▶ _EXCERPTED PASSAGE_
━━━━━━━━

I _do_ want to upgrade all the php74-* packages to the latest version (to mitigate a security vulnerability), but I don't want to install php80 (yet) as I want to keep the php74 version. If I follow through with the pkg upgrade, will this install 8.0 and mess things up? 

 - Gavin


----------



## eternal_noob (Mar 3, 2022)

Solved - Avoid upgrading to PHP 8.0
					

Since lang/php74 has recently been marked as "deprecated" (while it is officially supported until November 2022) my server is now proposing to upgrade it to lang/php80. The problem is that www/dokuwiki isn't ready yet fort that version and so I'm compelled at the moment to hold back that, and...




					forums.freebsd.org


----------



## hbsd (Mar 3, 2022)

spomerg  Preventing upgrades doesn't seem like a good idea.
Version 7 will die soon and you'll eventually have to upgrade.
I don't use PHP much anymore. But I upgraded version 7.4 to 8.0 and tested a relatively old project that ran without problem (of course, it was a simple student project).
Maybe this will help you:
Migrating from PHP 7.4.x to PHP 8.0.x
P.S. Unfortunately PHP doesn't have a good version manager like virtualenv or rbenv. I run many ruby/python versions on my machine without any problem.

━━━━━━━━

▶ _PROVIDED MATERIAL_

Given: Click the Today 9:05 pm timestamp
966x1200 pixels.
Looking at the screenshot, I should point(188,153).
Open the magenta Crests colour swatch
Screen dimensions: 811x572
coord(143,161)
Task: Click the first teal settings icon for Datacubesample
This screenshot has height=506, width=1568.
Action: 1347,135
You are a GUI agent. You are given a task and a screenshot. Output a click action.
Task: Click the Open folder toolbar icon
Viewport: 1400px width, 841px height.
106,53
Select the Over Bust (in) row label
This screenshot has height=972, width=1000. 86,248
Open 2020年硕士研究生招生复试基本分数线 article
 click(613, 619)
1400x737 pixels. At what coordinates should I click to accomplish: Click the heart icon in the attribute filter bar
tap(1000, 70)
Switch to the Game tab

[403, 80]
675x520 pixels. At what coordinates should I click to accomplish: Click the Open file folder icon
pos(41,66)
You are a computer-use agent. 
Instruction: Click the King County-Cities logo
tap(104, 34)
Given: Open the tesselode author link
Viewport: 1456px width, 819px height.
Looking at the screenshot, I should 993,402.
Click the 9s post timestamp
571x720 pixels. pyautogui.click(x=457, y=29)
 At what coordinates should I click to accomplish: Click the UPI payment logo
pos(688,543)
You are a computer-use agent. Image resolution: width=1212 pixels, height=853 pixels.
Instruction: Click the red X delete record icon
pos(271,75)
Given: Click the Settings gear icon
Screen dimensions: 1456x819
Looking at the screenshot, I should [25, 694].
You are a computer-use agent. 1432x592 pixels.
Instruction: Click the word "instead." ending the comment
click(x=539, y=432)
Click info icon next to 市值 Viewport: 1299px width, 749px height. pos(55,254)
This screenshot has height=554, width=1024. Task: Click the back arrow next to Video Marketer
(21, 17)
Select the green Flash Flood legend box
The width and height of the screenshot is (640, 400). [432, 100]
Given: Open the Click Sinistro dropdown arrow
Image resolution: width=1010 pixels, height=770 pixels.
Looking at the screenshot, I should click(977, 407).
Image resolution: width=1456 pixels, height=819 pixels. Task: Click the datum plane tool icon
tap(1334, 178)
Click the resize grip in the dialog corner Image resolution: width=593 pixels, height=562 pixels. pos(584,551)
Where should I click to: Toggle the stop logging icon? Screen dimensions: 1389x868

━━━━━━━━

▶ _DIRECTIVE 1_
Reproduce a section of the PHP upgrade thread word for word, beginning with "I _do_ want" and ending with "mess things up?".
▶ _DIRECTIVE 2_
Continue the PHP upgrade thread, picking up right after its final line.

▶ _TASK RESPONSE 1_
I _do_ want to upgrade all the php74-* packages to the latest version (to mitigate a security vulnerability), but I don't want to install php80 (yet) as I want to keep the php74 version. If I follow through with the pkg upgrade, will this install 8.0 and mess things up?

▶ _TASK RESPONSE 2_
----------



## spomerg (Mar 7, 2022)

Thanks. Yeah, I was testing all my php web apps and scripts with version 8.0 on my test server first before upgrading from 7.4 on my production server. I finished all the testing on Friday and upgraded to 8.0 this morning on my production host.


----------



## spomerg (Mar 7, 2022)

Thanks grahamperrin, but I've already upgraded 8.0 (see my last reply above).


----------



## grahamperrin@ (Mar 7, 2022)

spomerg said:


> Thanks grahamperrin, but I've already upgraded 8.0 (see my last reply above).


Ah sorry I'm on mobile the OP indicator is different, I didn't see it!


----------



## spomerg (Mar 7, 2022)

No worries, you meant well. Thanks again.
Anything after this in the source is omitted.